**What the task requires:** Look for "target" in each line of the records, and copy the lines that have it.

####

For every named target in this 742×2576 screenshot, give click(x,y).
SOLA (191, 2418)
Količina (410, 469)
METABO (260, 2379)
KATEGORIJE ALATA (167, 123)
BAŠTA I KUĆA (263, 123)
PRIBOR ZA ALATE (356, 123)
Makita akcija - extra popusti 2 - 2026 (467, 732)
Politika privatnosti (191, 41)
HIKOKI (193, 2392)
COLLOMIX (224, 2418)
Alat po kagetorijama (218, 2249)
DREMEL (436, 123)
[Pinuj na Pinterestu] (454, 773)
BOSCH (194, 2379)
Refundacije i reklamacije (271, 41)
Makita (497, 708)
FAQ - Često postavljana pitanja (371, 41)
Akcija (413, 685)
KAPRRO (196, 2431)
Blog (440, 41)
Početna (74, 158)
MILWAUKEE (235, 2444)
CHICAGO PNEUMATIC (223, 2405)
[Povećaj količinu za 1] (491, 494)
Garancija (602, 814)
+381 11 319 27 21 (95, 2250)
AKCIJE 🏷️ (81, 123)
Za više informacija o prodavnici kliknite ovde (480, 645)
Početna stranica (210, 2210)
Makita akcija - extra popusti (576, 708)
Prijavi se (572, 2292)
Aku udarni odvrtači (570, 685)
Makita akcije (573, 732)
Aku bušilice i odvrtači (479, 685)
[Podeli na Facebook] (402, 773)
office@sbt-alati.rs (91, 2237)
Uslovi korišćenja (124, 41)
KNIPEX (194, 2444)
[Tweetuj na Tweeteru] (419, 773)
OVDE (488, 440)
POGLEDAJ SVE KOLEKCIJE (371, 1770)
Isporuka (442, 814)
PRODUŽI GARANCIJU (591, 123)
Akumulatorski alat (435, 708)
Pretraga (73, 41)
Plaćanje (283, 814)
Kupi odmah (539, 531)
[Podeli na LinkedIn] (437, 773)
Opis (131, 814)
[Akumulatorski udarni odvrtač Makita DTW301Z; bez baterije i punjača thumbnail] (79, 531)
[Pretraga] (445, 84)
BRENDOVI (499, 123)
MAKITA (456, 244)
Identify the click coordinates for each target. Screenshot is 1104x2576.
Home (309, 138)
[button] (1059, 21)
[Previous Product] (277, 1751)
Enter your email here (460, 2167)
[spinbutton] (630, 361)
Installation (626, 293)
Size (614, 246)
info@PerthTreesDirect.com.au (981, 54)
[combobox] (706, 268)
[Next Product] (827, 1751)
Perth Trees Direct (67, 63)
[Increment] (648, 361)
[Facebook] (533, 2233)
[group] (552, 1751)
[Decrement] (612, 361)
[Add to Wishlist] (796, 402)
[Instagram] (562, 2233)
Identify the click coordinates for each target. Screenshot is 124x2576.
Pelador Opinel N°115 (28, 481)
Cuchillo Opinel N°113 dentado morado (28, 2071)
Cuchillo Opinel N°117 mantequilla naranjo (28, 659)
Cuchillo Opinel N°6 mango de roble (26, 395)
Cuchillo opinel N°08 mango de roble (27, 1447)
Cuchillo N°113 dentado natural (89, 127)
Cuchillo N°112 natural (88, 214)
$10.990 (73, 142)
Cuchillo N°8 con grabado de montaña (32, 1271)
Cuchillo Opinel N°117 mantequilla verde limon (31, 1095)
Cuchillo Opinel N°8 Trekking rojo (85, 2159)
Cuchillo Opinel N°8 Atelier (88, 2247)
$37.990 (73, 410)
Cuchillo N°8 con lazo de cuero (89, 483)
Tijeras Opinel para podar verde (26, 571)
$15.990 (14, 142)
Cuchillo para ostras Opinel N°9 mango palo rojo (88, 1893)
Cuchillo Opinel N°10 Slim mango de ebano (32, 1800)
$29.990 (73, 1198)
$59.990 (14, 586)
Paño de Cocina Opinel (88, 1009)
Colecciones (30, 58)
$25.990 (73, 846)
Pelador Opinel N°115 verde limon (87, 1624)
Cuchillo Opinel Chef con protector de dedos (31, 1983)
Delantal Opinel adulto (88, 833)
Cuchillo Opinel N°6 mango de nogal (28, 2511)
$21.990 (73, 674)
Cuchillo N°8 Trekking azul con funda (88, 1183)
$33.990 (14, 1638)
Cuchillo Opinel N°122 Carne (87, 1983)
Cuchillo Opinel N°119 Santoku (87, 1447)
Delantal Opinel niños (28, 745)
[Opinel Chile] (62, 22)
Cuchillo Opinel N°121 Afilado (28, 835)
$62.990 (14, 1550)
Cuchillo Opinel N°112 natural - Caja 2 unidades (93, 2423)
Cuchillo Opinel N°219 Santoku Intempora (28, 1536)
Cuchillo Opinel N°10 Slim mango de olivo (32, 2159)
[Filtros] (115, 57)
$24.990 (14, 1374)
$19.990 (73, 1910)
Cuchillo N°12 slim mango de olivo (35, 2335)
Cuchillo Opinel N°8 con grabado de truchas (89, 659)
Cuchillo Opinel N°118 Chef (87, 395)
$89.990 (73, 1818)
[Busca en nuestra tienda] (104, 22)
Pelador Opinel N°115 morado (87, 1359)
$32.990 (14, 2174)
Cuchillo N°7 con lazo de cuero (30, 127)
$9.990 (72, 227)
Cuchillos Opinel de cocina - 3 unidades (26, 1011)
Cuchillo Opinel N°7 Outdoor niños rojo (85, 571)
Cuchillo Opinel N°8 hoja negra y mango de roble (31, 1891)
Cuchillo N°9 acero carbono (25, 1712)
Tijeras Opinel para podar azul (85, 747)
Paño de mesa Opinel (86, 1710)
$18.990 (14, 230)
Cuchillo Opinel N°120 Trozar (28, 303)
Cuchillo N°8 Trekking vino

####

**Exercise output:**
For every named target in this 742×2576 screenshot, give click(x,y).
Identify the click coordinates for each target. Screenshot is 1104x2576.
Identify the click coordinates for each target. Screenshot is 124x2576.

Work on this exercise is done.